_The task_
In the excerpt on the Ombudsman's reporting, what will be removed before the Annual Report is submitted, in order to preserve confidentiality?

You have already established that the Ombudsman shall submit an Annual Report to you and that you will table this Report in Parliament.368 The Report will include a statistical breakdown, trends, systemic and individual issues and case studies, and any recommendations flowing from them. To preserve confidentiality, we will remove all identifiers prior to submission of the report.
 

Special Reports

During the course of the consultation it was constantly brought to our attention that to be seen as a credible and accountable agency we should provide information and feedback on the operations and activities of our Office on a regular basis. The consensus was that the Ombudsman should also have the authority and the discretion to issue special reports and to take the necessary steps to ensure regular feedback in order to inform members of the DND/CF and the general public of the issues being dealt with:
 

  • We need to be kept informed. (Meeting with 423 Squadron, 12 Wing Shearwater, October 27, 1998)
     
  • Need keep us informed, not just Annual Report. (Luncheon – NATO, Brussels, November 4, 1998)

_Data listing_
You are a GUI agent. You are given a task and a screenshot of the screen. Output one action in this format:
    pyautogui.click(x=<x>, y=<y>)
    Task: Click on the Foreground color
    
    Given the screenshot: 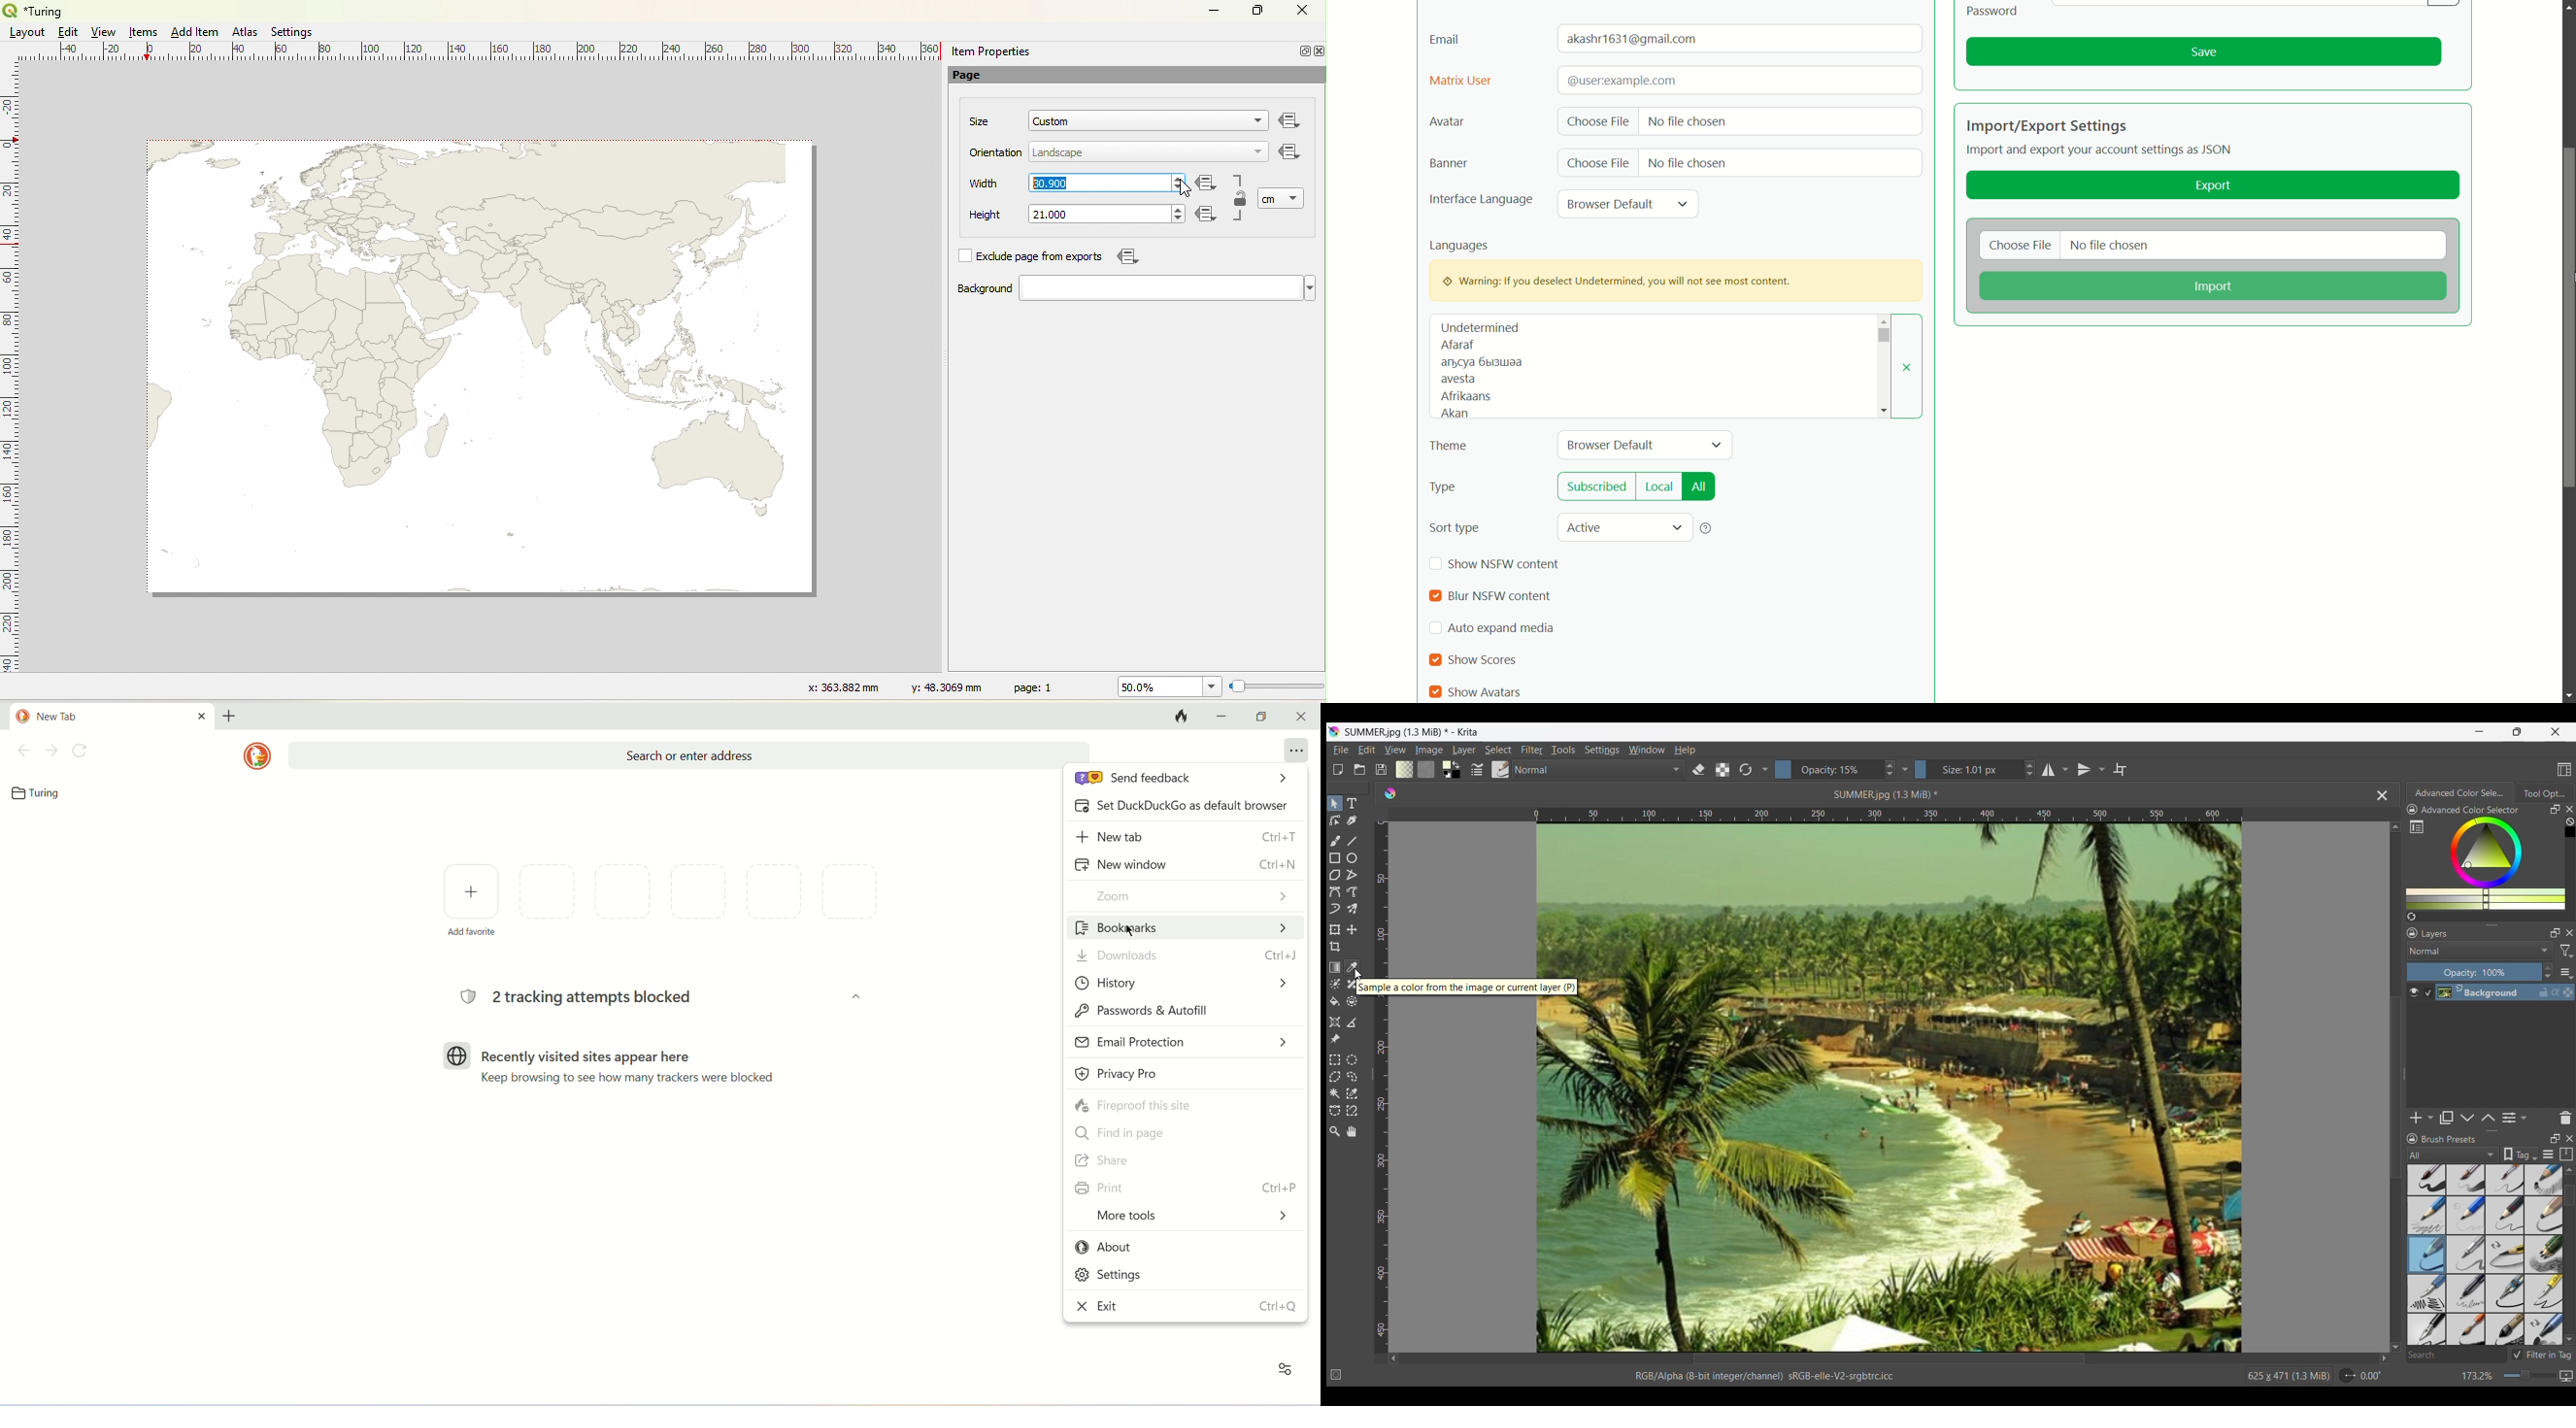 What is the action you would take?
    pyautogui.click(x=1442, y=764)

_Output_
All identifiers will be removed.